The thesis.
Codex — Damian Tedrow’s self-hosting language, unrelated to OpenAI’s coding model of the same name — starts from the position that the verification camp usually argues toward and then removes the floor: if agents are going to author the system, the system should not rest on anything the agents did not build. The compiler is written in Codex, compiles itself on bare-metal x86-64 with no operating system, no libc, and no garbage collector, and the acceptance test for every change is regeneration byte-identity — the self-host compiled by its own output must equal itself, bit for bit, signature aside. There is no separate specification document to drift from; the fixed point is the specification.
The repository remembers everything. The language says what you mean. The machine checks that you meant it.
The second commitment is literacy. Prose is not comment syntax; it is part of the chapter, written at low indentation under section headers, and it survives the text round-trip gate like any other content. The founding document asks for a language that “exists for human reading and machine,” and the format treats both audiences as readers of the same book.
What it looks like.
Chapter: Dice A bounded integer cannot leave its range; the overflow mode says what happens at the edge. faces : Integer between 1 and 20 = 20 describe : Integer -> Text describe (roll) = if roll == 20 then "critical" else if roll == 1 then "fumble" else show roll opening : [Console] Nothing = print-line-uni ("you rolled " & describe faces)
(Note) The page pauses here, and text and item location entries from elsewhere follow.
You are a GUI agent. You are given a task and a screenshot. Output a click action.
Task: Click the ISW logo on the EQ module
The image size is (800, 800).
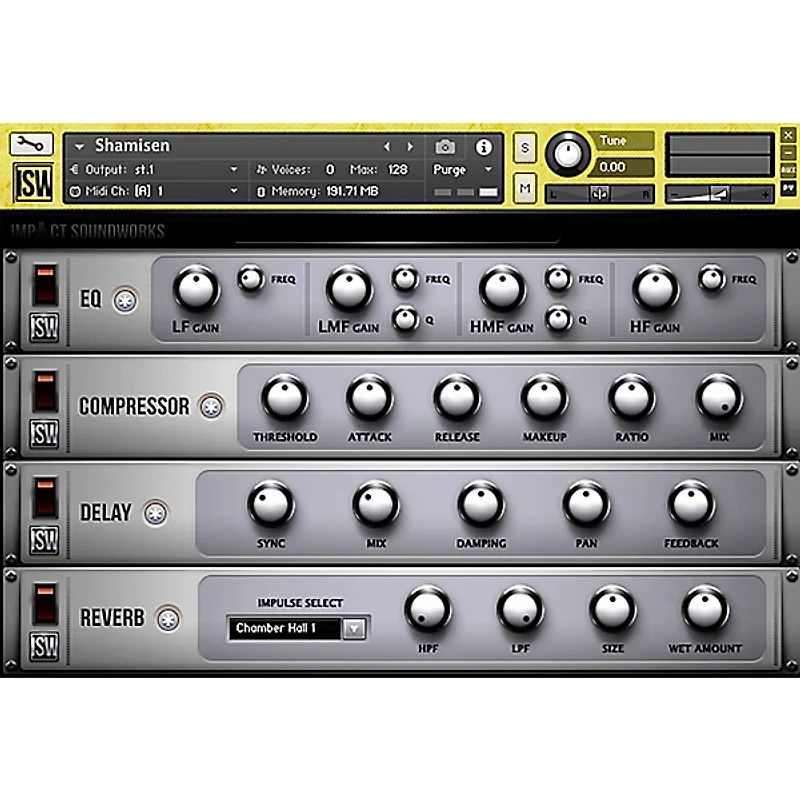coord(43,327)
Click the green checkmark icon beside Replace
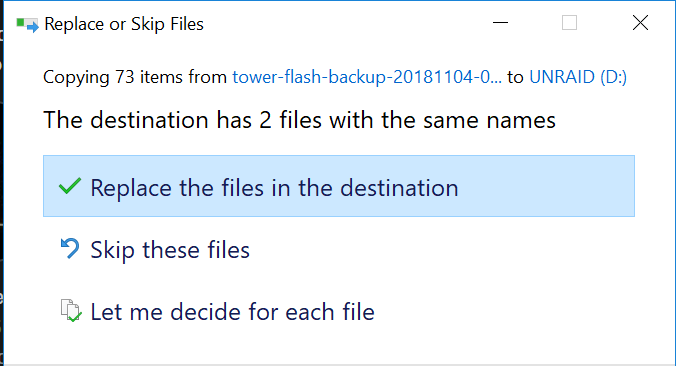Viewport: 676px width, 366px height. [x=69, y=186]
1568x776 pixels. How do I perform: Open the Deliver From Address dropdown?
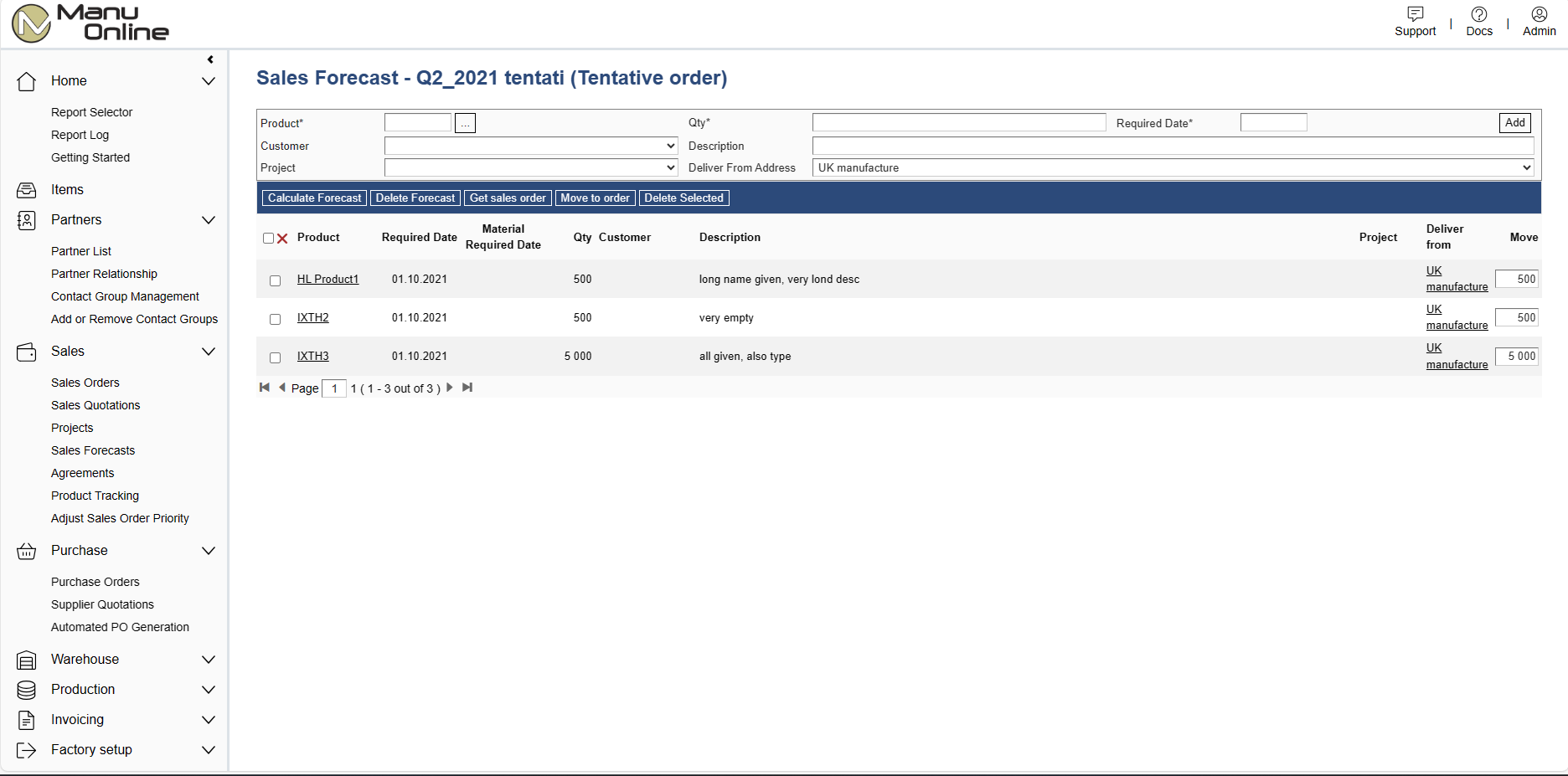[x=1173, y=167]
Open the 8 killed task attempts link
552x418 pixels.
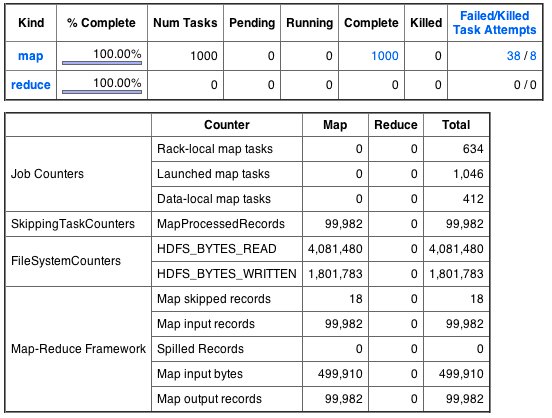point(533,56)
The entry point is opening, not main. [Console] is the effect row; a function that prints must say so in its type. Prose lines at low indentation are part of the chapter, not comments — the literate format is load-bearing and survives the round-trip gate.
Distinctive moves.
- The fixed point is the gate. Two build gates run on every change: a text round-trip (the compiler regenerates its own source semantically) and CDX byte-identity (stage one’s binary output equals stage two’s). A change that breaks either does not ship.
- No borrowed substrate. Bare metal means every allocation is permanent until the producing function returns. The discipline is survey-before-allocate: phases reserve deck regions up front, scratch is compacted at phase boundaries, and every code review states an explicit memory and time-complexity verdict, measured rather than estimated.
- Types as the specification. Dependent types, linear types, and effect rows; bounded integers (
Integer between 1 and 20) with declared overflow behavior; claim/proof/qed blocks checked by a five-phase verifier. Use-after-free is a type error. - A repository protocol, not just a language. The longer arc replaces Git-style hosting with a content-addressed protocol of facts, proposals, and verdicts over a trust lattice — coordination machinery designed for many authors whose work must be verified rather than trusted.
- Agents as the only authors. The development team is a set of named AI agents working Perforce streams under gated process: zero test failures before integration, seed rebuilds proven by self-verification, and measured before/after numbers in every change description.
Maturity.
The compiler is roughly 32,000 lines of Codex across 53 files and is a hard fixed point of itself: the canonical artifact is a ~2.1 MB self-sustaining CDX binary that boots under the project’s own WHP-based virtual machine or QEMU multiboot, compiles the full source, and verifies its own signature. A 217-test battery gates every change alongside the fixed-point checks. Around the compiler sit OS quires (22 bare-metal drivers including xHCI, NE2K, and Intel HDA, a networking stack, deterministic replay, the trust lattice), 113 transpiler plug modules covering ~48 targets, and the ~4,500-line C hypervisor that hosts the build loop. The bootstrap reference compiler was retired on 24 April 2026 and is kept only as historical record; no other-language toolchain remains in the chain. The strain to watch is the one the project chose deliberately: bare-metal memory ceilings make compiler heap usage a first-class engineering campaign, run with measured per-change verdicts.
Agent tooling.
CLAUDE.md is the operating contract: build gates, process rules, and prohibitions that agents follow verbatim, with per-agent identity files and a documented Perforce protocol for parallel streams. The compiler emits numbered diagnostics from a central registry (CdxCodes, 61 codes at the public cut, organised into ranges — 0xxx infrastructure and lexer, 1xxx parser, 2xxx type checker, 3xxx name resolver, 4xxx proof and capability, 9xxx compiler-internal) written to state what went wrong, where, and the suggested fix — diagnostics are treated as a feature with their own design rule. The build surface is fully scriptable (single-command gates, parallel test battery, single-file compile), deterministic replay ships as an OS quire, and the development history itself — bootstrap stages, gate results, measured memory campaigns — is recorded in-tree as the working memory of the agent team that maintains it.
- AILANG verification Both are agent-authored languages with effect typing. AILANG enforces capability rows over a Go-implemented runtime; Codex self-hosts -- the agents maintain the compiler that compiles itself, on bare metal with no runtime underneath.
- MoonBit verification Both verification camp with broad toolchains. MoonBit bets on training-data depth and semantics-aware token sampling; Codex bets on the fixed point -- byte-identical regeneration as the gate every change must pass.